Dude, that's my point. CPU can't generate enough heat to melt the pins. You can't prove it with the data you have shown. Intel has published (Google it) results showing 92A total current across the LGA results in a temperature of 93C. Resistance is on the order of mOhms. The only reasonable conclusion from the data at hand is that the pins are melted by the battery... and not the other way around.

12:13 PM, August 30, 2006  
Anonymous Anonymous said...

" enumae said...

Anonymous said...

"Im still wondering why people like Enumae and others who definitively hate this blog keeps posting here.."

Who ever said I hate this blog?

I have said many time I enjoy this blog because it makes you think.

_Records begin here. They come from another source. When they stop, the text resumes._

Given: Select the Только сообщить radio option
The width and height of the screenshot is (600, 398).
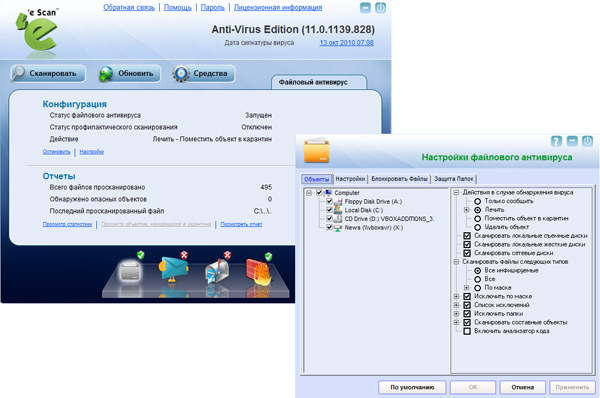Looking at the screenshot, I should [x=478, y=201].
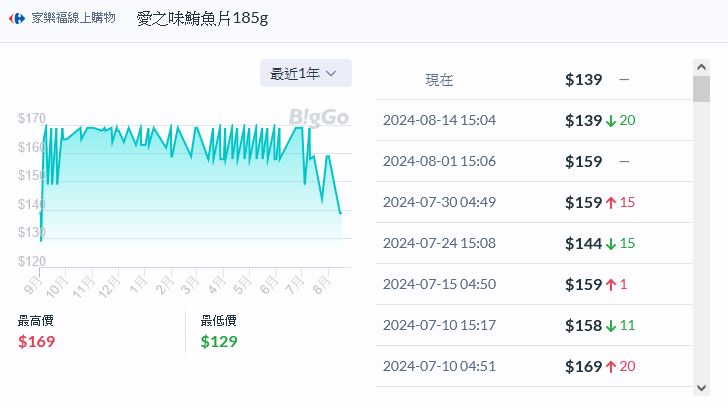Viewport: 728px width, 409px height.
Task: Click the 最低價 $129 value
Action: (x=219, y=342)
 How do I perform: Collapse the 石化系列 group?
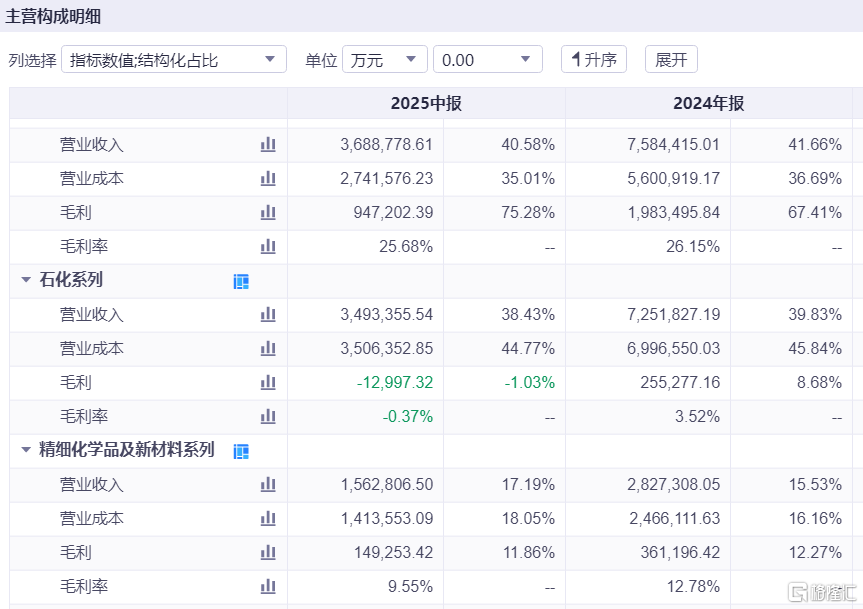[x=26, y=281]
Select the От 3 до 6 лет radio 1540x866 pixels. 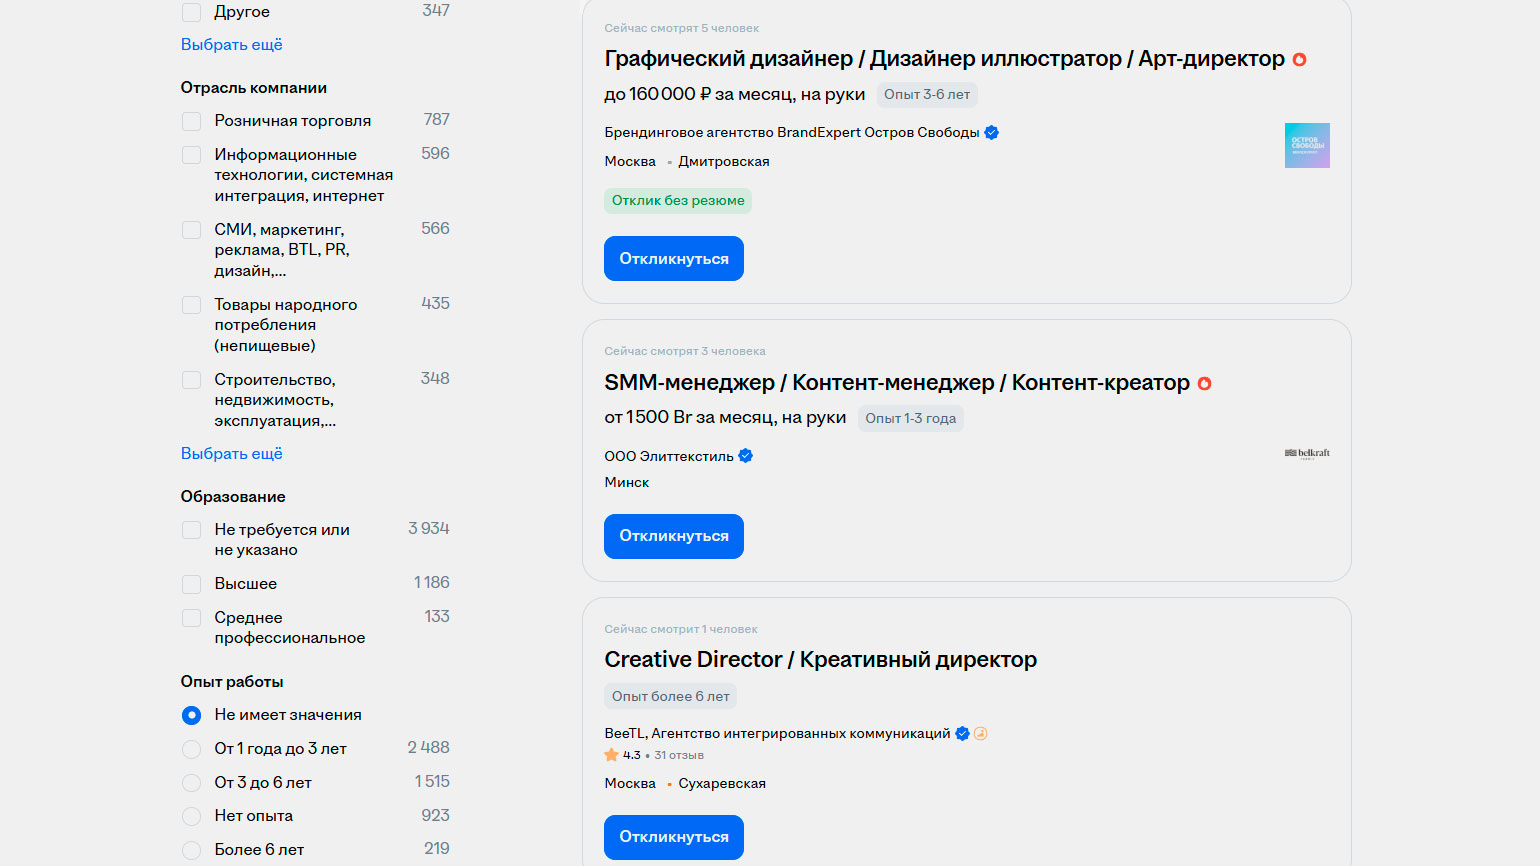tap(191, 783)
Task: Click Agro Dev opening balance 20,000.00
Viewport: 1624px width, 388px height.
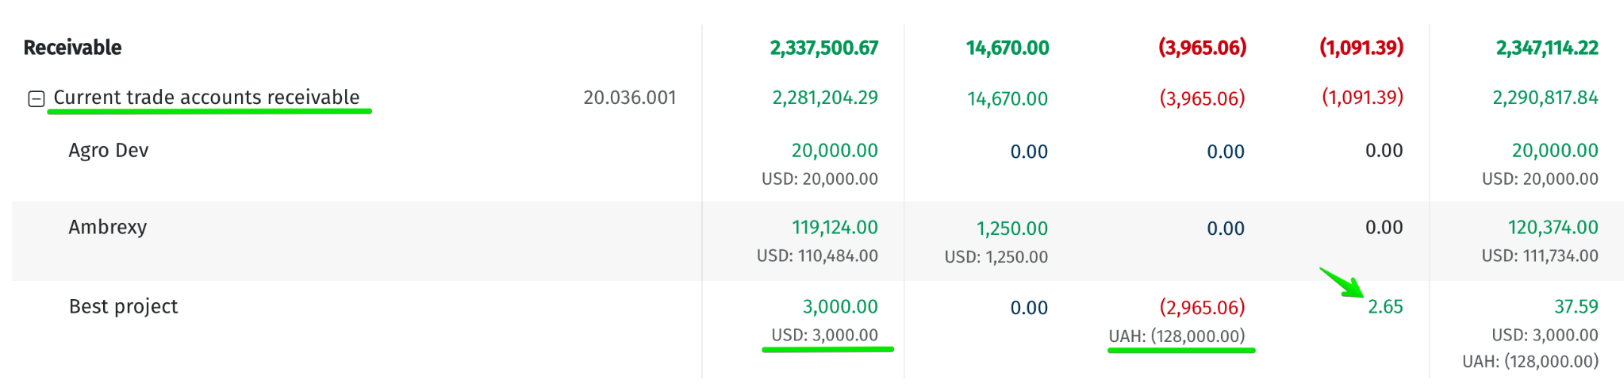Action: tap(834, 150)
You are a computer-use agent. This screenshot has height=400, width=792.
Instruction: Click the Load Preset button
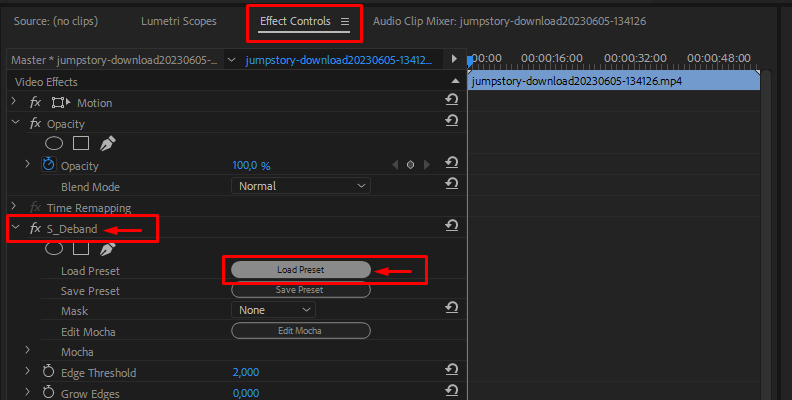(301, 270)
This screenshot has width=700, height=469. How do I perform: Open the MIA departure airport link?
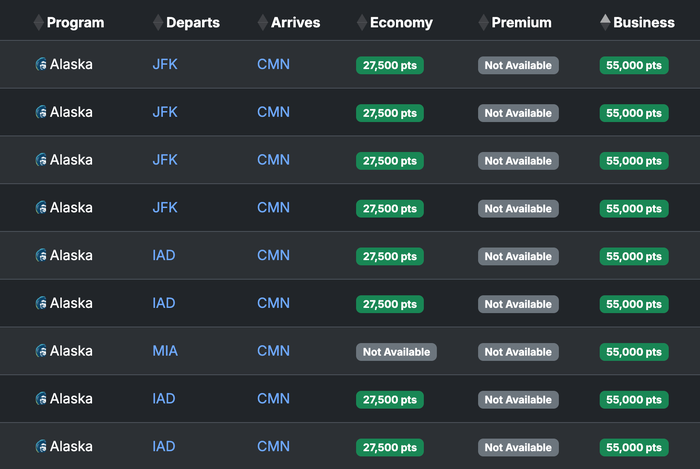165,351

Also just because someone doesn't believe Sharikou doesn't mean they don't like AMD.

You may want to look up my old post before bashing someone as an anonymous little punk. "

wow dear.. you're showing your huge e-penis lately..
internets is still serious business indeed!!!

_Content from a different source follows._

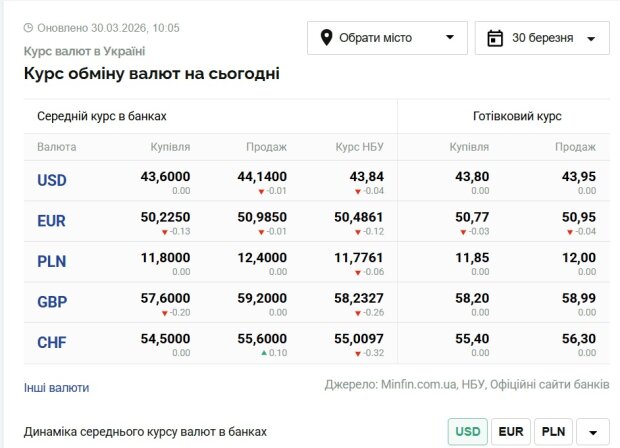Click the 'Курс валют в Україні' breadcrumb
Screen dimensions: 620x448
tap(84, 51)
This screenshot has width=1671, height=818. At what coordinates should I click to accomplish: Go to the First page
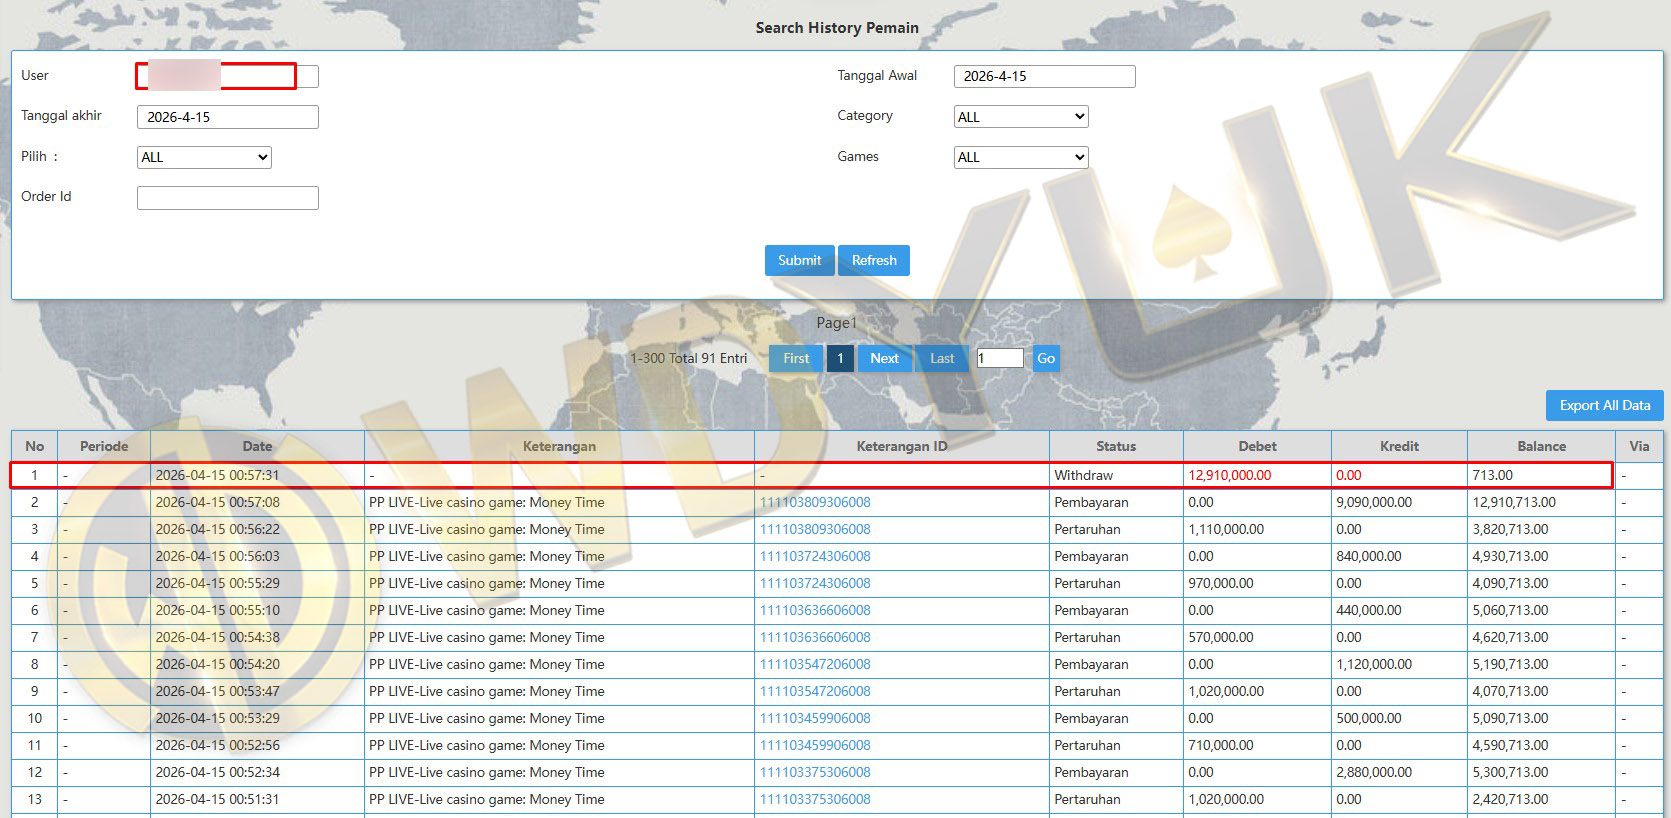click(796, 358)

you just lost quite a bit of creidibility by playing the "macho"
on this blog.

I'm sorry man, but you now look like a very young kid with way too much free time. :>

Yours truly

The punk Anonymous

12:33 PM, August 30, 2006  
Anonymous Anonymous said...


3) If you take out the Intel CPU, the batteries in Intel laptops won't explode.
4) Therefore, Intel CPU is neccessary factor for the batteries in Intel laptops to explode.

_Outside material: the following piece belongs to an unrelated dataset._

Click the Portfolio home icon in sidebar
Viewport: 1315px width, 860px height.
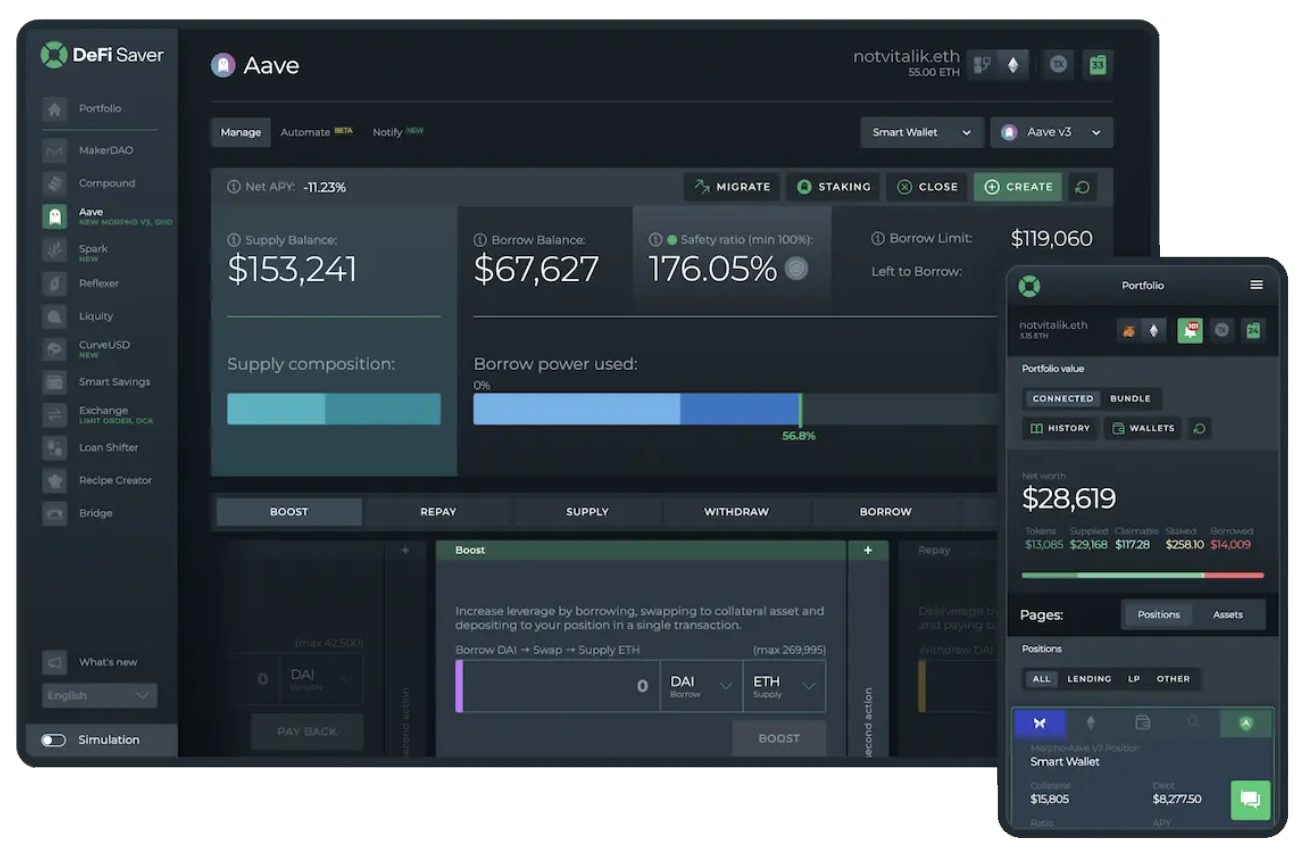coord(55,109)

Hey Shakira, If you take out the wire that connects the battery to the motherboard, the battery won't explode. Then it is that wire!! Yeah!!!

You are a bigger dumbass than you yourself realize! Joker!!

1:20 PM, August 30, 2006  
Anonymous Anonymous said...

I am sure you will appreciate this test: http://www.ppcnux.com/modules.php?name=News&file=article&sid=6552

1:22 PM, August 30, 2006  
Blogger Sharikou, Ph. D said...

If you take out the wire that connects the battery to the motherboard, the battery won't explode.

That's actually a very good point. But, you missed the key argument, we identified CPU as a neccessary factor, there were also other neccessary factors, which we already ruled out as the cause of the explosion. And CPU is the only remaining factor.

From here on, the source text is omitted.